If you've ever fried anything in bacon grease, you know just how good cooking with pork fat can be. But have you tried cooking with lard? Lard is rendered pork fat, meaning that pig fat is cooked down (melted and skimmed away from any of the pig meat) then cooled to a soft, creamy solid form. And if you're going to use lard, leaf lard is the highest grade of lard you can use. Not familiar with this particular animal fat? Here's everything you need to know about leaf lard. Trust me, your pie crusts (and so many other dishes) will thank you.
What is Leaf Lard?
Leaf lard is pork lard, but it's not just any old pork lard. If you buy regular lard, you're probably getting the fatback. That's fine for some recipes, but leaf lard is better for other dishes, especially baked gods. At room temperature, the rendered lard is soft and spreadable. Plus, most importantly, it doesn't taste like pork. It's one thing to fry in bacon grease to get that porky flavor, but if you're making pie crusts or doughnuts, you want a high quality fat with a more neutral flavor.
Leaf fat is the visceral fat, which is a mass of fat that runs along the loin of the pig (and if you don't remember where the pork loin is, here's a quick reminder). The fat encases the pig's kidneys and basically comes off in one piece, which weighs around two pounds on an average pig. It's called leaf fat, or leaf lard after it's rendered, because the mass of fat looks a little bit leaf-shaped.
Where to buy leaf lard (or how to render your own leaf lard)
The best place to buy leaf lard is at your local butcher shop or farmers market. If you can buy already-rendered leaf lard, that's the easiest way. But if all your friendly neighborhood butcher or farmer has is a cut of leaf fat, the process of rendering lard is really not that difficult.

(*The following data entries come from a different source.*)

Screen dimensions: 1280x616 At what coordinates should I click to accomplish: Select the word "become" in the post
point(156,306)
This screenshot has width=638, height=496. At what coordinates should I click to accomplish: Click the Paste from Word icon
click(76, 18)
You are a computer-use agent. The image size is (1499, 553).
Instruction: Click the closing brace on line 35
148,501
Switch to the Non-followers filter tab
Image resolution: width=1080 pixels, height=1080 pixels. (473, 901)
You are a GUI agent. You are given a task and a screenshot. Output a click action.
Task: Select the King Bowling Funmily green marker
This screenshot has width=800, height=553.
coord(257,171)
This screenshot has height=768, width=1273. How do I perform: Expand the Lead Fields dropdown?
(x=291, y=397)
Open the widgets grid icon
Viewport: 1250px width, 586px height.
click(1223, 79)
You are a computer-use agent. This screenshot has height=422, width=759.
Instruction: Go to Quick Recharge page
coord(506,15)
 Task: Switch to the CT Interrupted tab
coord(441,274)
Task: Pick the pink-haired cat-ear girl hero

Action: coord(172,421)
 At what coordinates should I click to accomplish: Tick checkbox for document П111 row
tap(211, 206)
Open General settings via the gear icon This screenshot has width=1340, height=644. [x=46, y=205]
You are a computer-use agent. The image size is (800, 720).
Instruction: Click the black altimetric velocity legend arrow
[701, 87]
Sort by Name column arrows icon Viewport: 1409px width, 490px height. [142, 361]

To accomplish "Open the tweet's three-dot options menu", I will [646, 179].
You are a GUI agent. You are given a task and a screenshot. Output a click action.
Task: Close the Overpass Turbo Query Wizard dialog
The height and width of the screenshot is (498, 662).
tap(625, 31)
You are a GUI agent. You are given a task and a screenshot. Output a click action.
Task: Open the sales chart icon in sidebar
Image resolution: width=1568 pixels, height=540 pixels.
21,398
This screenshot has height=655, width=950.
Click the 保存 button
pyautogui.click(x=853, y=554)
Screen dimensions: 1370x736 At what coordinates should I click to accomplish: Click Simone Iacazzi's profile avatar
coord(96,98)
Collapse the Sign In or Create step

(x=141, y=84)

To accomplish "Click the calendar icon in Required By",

A pound of leaf fat will render into about 2 cups of rendered leaf lard. The rendered fat keeps in an airtight container for a couple of months; you don't have to refrigerate it, but it does help it keep for a bit longer.
To render your own lard, chop up the fat into small chunks. While leaf fat is a solid hunk of fat, it's still connected to the meat in some places, so make sure you remove any meat you see while you're chopping the fat. Definitely save those pieces to cook, but for pure leaf lard, you don't want any meat or else you'll get more cooked pork flavor.
Add a half cup of water per pound of fat into a heavy-bottomed pot (a cast iron dutch oven is great for this process) and then add your fat. Start with the lid on your pot and the pot over medium heat, so that the water comes up just to a boil, then keep the lid off for the rest of the process and lower the heat so that things stay at a simmer. You want to use low heat throughout the rest of the process; you're melting the fat, not cooking it.
It takes about two hours for all the fat to render. The hunks left in the fat are cracklings - strain those out of the liquid (you can press them in a cheesecloth covered strainer to get every last bit of fat out) and pour the liquid fat into a jar or other airtight container. The liquid fat will look a little yellow at first, but as it cools, it will turn into a creamy white solid.
How to Use Leaf Lard
You can use leaf lard the same way you would use any kind of cooking fat, but it's amazing in baked goods. Leaf lard makes perfect flaky pie crusts and pastry crusts, and if you use it to fry donuts, you'll never use anything else. Use it in cakes, biscuits and tortillas; anywhere you might use shortening, try leaf lard instead.